Exercise description:
Your reply should contain every record, restated word for word.
--
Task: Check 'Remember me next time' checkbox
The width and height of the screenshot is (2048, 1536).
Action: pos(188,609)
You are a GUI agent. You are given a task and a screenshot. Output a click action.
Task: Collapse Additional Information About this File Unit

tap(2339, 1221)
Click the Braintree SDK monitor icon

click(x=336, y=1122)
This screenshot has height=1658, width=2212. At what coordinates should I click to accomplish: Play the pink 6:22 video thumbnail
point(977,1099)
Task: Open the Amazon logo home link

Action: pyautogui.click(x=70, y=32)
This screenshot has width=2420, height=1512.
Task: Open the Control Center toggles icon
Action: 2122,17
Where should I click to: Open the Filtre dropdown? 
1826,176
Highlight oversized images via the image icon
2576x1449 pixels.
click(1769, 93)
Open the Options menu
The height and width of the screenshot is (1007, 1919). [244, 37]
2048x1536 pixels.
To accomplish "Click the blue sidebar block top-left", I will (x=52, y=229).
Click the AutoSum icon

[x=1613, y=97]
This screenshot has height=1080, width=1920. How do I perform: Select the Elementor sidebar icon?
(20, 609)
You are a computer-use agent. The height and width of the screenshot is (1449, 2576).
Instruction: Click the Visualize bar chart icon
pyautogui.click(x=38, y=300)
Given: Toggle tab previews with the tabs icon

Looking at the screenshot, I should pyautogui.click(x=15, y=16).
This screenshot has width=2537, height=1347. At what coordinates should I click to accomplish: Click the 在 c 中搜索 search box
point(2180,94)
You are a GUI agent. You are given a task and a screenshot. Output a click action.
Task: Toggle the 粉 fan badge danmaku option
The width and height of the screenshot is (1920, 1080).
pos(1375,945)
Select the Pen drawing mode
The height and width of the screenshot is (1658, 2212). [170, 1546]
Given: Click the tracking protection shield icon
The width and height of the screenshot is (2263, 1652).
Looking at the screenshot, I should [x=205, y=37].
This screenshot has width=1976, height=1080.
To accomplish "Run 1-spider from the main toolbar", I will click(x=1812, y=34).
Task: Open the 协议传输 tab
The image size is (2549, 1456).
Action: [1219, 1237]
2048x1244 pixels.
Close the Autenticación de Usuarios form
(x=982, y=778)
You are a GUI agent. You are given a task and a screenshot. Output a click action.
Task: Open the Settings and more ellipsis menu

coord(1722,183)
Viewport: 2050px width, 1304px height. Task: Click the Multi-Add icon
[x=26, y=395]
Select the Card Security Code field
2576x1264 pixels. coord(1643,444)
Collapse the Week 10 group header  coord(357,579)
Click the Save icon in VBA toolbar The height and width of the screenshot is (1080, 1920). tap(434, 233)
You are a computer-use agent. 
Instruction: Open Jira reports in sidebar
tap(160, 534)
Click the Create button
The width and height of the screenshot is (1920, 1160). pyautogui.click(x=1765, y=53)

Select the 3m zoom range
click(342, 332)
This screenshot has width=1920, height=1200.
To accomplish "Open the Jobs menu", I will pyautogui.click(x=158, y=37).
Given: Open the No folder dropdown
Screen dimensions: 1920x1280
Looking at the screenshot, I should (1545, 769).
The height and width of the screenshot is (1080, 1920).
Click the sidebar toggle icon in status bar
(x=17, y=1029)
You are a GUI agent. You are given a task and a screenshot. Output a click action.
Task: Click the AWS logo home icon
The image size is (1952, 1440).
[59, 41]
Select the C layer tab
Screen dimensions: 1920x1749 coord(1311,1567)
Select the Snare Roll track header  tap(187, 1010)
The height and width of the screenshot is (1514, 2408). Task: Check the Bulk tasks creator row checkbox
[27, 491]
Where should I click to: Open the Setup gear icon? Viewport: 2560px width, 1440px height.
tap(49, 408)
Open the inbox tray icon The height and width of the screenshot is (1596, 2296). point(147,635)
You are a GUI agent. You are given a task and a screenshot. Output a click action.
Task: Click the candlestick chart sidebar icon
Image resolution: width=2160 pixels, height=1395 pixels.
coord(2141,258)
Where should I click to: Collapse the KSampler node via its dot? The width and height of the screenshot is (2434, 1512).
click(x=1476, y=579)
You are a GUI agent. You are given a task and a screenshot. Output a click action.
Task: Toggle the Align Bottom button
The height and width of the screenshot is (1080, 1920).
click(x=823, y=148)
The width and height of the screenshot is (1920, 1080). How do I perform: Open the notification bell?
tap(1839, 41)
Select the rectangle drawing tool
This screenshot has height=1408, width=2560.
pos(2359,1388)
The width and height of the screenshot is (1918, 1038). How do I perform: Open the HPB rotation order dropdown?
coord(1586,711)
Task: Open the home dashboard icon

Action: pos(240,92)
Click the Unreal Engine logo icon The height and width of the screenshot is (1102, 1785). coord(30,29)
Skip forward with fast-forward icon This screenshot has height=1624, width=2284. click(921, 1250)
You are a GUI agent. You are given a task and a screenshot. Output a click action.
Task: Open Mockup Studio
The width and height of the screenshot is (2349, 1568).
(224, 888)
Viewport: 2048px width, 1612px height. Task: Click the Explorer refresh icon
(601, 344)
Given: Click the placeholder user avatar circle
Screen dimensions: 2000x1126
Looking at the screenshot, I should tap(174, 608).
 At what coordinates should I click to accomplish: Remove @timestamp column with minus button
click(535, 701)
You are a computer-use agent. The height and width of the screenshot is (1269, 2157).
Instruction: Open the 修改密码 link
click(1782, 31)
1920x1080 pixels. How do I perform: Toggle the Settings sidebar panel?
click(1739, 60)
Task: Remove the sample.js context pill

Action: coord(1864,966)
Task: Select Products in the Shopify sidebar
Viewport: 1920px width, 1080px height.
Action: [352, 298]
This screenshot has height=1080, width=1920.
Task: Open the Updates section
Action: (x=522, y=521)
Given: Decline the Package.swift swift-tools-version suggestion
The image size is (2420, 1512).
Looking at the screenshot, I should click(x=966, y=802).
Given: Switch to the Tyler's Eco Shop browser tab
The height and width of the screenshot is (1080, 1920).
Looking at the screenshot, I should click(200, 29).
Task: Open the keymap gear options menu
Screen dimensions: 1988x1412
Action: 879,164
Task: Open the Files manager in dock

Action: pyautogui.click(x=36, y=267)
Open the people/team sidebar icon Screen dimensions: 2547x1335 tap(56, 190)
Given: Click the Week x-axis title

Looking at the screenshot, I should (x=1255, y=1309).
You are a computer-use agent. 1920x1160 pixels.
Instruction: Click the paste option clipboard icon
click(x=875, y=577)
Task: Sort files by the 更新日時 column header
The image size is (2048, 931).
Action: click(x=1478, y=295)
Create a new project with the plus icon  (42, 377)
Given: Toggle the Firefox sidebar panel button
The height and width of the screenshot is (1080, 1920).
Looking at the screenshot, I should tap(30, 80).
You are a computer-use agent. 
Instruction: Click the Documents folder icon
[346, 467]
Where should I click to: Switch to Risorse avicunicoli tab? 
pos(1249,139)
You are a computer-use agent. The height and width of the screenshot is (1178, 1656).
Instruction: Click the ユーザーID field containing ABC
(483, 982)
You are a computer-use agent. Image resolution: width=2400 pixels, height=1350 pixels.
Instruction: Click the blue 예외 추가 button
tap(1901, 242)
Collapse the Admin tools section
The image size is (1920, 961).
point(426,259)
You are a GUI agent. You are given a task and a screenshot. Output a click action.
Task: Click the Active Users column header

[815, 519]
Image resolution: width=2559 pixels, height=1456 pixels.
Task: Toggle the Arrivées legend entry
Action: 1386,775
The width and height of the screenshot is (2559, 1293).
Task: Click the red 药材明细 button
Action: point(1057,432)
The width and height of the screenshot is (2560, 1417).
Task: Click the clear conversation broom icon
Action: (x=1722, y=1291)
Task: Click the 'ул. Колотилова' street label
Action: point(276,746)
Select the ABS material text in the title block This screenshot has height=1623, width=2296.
--
Output for this exercise:
Task: Check 'Remember me next time' checkbox
The width and height of the screenshot is (2048, 1536).
Action: pos(188,609)
You are a GUI agent. You are given a task and a screenshot. Output a click action.
Task: Collapse Additional Information About this File Unit

tap(2339, 1221)
Click the Braintree SDK monitor icon

click(x=336, y=1122)
This screenshot has height=1658, width=2212. At what coordinates should I click to accomplish: Play the pink 6:22 video thumbnail
point(977,1099)
Task: Open the Amazon logo home link

Action: pyautogui.click(x=70, y=32)
This screenshot has width=2420, height=1512.
Task: Open the Control Center toggles icon
Action: 2122,17
Where should I click to: Open the Filtre dropdown? 
1826,176
Highlight oversized images via the image icon
2576x1449 pixels.
click(1769, 93)
Open the Options menu
The height and width of the screenshot is (1007, 1919). [244, 37]
2048x1536 pixels.
To accomplish "Click the blue sidebar block top-left", I will (x=52, y=229).
Click the AutoSum icon

[x=1613, y=97]
This screenshot has height=1080, width=1920. How do I perform: Select the Elementor sidebar icon?
(20, 609)
You are a computer-use agent. The height and width of the screenshot is (1449, 2576).
Instruction: Click the Visualize bar chart icon
pyautogui.click(x=38, y=300)
Given: Toggle tab previews with the tabs icon

Looking at the screenshot, I should pyautogui.click(x=15, y=16).
This screenshot has width=2537, height=1347. At what coordinates should I click to accomplish: Click the 在 c 中搜索 search box
point(2180,94)
You are a GUI agent. You are given a task and a screenshot. Output a click action.
Task: Toggle the 粉 fan badge danmaku option
The width and height of the screenshot is (1920, 1080).
pos(1375,945)
Select the Pen drawing mode
The height and width of the screenshot is (1658, 2212). [170, 1546]
Given: Click the tracking protection shield icon
The width and height of the screenshot is (2263, 1652).
Looking at the screenshot, I should [x=205, y=37].
This screenshot has width=1976, height=1080.
To accomplish "Run 1-spider from the main toolbar", I will click(x=1812, y=34).
Task: Open the 协议传输 tab
The image size is (2549, 1456).
Action: [1219, 1237]
2048x1244 pixels.
Close the Autenticación de Usuarios form
(x=982, y=778)
You are a GUI agent. You are given a task and a screenshot. Output a click action.
Task: Open the Settings and more ellipsis menu

coord(1722,183)
Viewport: 2050px width, 1304px height. Task: Click the Multi-Add icon
[x=26, y=395]
Select the Card Security Code field
2576x1264 pixels. coord(1643,444)
Collapse the Week 10 group header  coord(357,579)
Click the Save icon in VBA toolbar The height and width of the screenshot is (1080, 1920). tap(434, 233)
You are a computer-use agent. 
Instruction: Open Jira reports in sidebar
tap(160, 534)
Click the Create button
The width and height of the screenshot is (1920, 1160). pyautogui.click(x=1765, y=53)

Select the 3m zoom range
click(342, 332)
This screenshot has width=1920, height=1200.
To accomplish "Open the Jobs menu", I will pyautogui.click(x=158, y=37).
Given: Open the No folder dropdown
Screen dimensions: 1920x1280
Looking at the screenshot, I should (1545, 769).
The height and width of the screenshot is (1080, 1920).
Click the sidebar toggle icon in status bar
(x=17, y=1029)
You are a GUI agent. You are given a task and a screenshot. Output a click action.
Task: Click the AWS logo home icon
The image size is (1952, 1440).
[59, 41]
Select the C layer tab
Screen dimensions: 1920x1749 coord(1311,1567)
Select the Snare Roll track header  tap(187, 1010)
The height and width of the screenshot is (1514, 2408). Task: Check the Bulk tasks creator row checkbox
[27, 491]
Where should I click to: Open the Setup gear icon? Viewport: 2560px width, 1440px height.
tap(49, 408)
Open the inbox tray icon The height and width of the screenshot is (1596, 2296). point(147,635)
You are a GUI agent. You are given a task and a screenshot. Output a click action.
Task: Click the candlestick chart sidebar icon
Image resolution: width=2160 pixels, height=1395 pixels.
coord(2141,258)
Where should I click to: Collapse the KSampler node via its dot? The width and height of the screenshot is (2434, 1512).
click(x=1476, y=579)
You are a GUI agent. You are given a task and a screenshot. Output a click action.
Task: Toggle the Align Bottom button
The height and width of the screenshot is (1080, 1920).
click(x=823, y=148)
The width and height of the screenshot is (1920, 1080). How do I perform: Open the notification bell?
tap(1839, 41)
Select the rectangle drawing tool
This screenshot has height=1408, width=2560.
pos(2359,1388)
The width and height of the screenshot is (1918, 1038). How do I perform: Open the HPB rotation order dropdown?
coord(1586,711)
Task: Open the home dashboard icon

Action: pos(240,92)
Click the Unreal Engine logo icon The height and width of the screenshot is (1102, 1785). coord(30,29)
Skip forward with fast-forward icon This screenshot has height=1624, width=2284. click(921, 1250)
You are a GUI agent. You are given a task and a screenshot. Output a click action.
Task: Open Mockup Studio
The width and height of the screenshot is (2349, 1568).
(224, 888)
Viewport: 2048px width, 1612px height. Task: Click the Explorer refresh icon
(601, 344)
Given: Click the placeholder user avatar circle
Screen dimensions: 2000x1126
Looking at the screenshot, I should tap(174, 608).
 At what coordinates should I click to accomplish: Remove @timestamp column with minus button
click(535, 701)
You are a computer-use agent. The height and width of the screenshot is (1269, 2157).
Instruction: Open the 修改密码 link
click(1782, 31)
1920x1080 pixels. How do I perform: Toggle the Settings sidebar panel?
click(1739, 60)
Task: Remove the sample.js context pill

Action: coord(1864,966)
Task: Select Products in the Shopify sidebar
Viewport: 1920px width, 1080px height.
Action: [352, 298]
This screenshot has height=1080, width=1920.
Task: Open the Updates section
Action: (x=522, y=521)
Given: Decline the Package.swift swift-tools-version suggestion
The image size is (2420, 1512).
Looking at the screenshot, I should click(x=966, y=802).
Given: Switch to the Tyler's Eco Shop browser tab
The height and width of the screenshot is (1080, 1920).
Looking at the screenshot, I should click(200, 29).
Task: Open the keymap gear options menu
Screen dimensions: 1988x1412
Action: 879,164
Task: Open the Files manager in dock

Action: pyautogui.click(x=36, y=267)
Open the people/team sidebar icon Screen dimensions: 2547x1335 tap(56, 190)
Given: Click the Week x-axis title

Looking at the screenshot, I should (x=1255, y=1309).
You are a computer-use agent. 1920x1160 pixels.
Instruction: Click the paste option clipboard icon
click(x=875, y=577)
Task: Sort files by the 更新日時 column header
The image size is (2048, 931).
Action: click(x=1478, y=295)
Create a new project with the plus icon  (42, 377)
Given: Toggle the Firefox sidebar panel button
The height and width of the screenshot is (1080, 1920).
Looking at the screenshot, I should tap(30, 80).
You are a computer-use agent. 
Instruction: Click the Documents folder icon
[346, 467]
Where should I click to: Switch to Risorse avicunicoli tab? 
pos(1249,139)
You are a computer-use agent. The height and width of the screenshot is (1178, 1656).
Instruction: Click the ユーザーID field containing ABC
(483, 982)
You are a computer-use agent. Image resolution: width=2400 pixels, height=1350 pixels.
Instruction: Click the blue 예외 추가 button
tap(1901, 242)
Collapse the Admin tools section
The image size is (1920, 961).
point(426,259)
You are a GUI agent. You are given a task and a screenshot. Output a click action.
Task: Click the Active Users column header

[815, 519]
Image resolution: width=2559 pixels, height=1456 pixels.
Task: Toggle the Arrivées legend entry
Action: 1386,775
The width and height of the screenshot is (2559, 1293).
Task: Click the red 药材明细 button
Action: point(1057,432)
The width and height of the screenshot is (2560, 1417).
Task: Click the clear conversation broom icon
Action: (x=1722, y=1291)
Task: Click the 'ул. Колотилова' street label
Action: point(276,746)
Select the ABS material text in the title block This screenshot has height=1623, width=2296.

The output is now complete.